[[ Working data open ]]

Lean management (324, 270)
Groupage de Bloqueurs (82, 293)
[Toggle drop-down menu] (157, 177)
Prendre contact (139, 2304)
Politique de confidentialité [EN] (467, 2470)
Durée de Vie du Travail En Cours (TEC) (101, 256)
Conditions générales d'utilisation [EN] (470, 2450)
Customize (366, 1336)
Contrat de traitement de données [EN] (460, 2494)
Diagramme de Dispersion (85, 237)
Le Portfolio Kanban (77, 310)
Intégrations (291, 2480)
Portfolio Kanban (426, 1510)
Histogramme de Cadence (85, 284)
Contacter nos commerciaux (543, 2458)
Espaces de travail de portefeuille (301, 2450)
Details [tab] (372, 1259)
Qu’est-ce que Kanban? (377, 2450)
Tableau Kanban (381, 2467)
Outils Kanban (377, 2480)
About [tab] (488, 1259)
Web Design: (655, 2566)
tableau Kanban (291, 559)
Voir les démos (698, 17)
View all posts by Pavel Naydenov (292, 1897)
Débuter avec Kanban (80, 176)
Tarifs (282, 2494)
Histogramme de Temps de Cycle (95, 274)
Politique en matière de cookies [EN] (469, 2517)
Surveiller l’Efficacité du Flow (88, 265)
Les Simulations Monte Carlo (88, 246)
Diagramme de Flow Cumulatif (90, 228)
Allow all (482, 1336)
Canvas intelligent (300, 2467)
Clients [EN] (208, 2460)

[[ Working data closed ]]

What needs to be done —
Copy out every line of the entries where the string "Portfolio" shows up.

Answer section —
Le Portfolio Kanban (77, 310)
Portfolio Kanban (426, 1510)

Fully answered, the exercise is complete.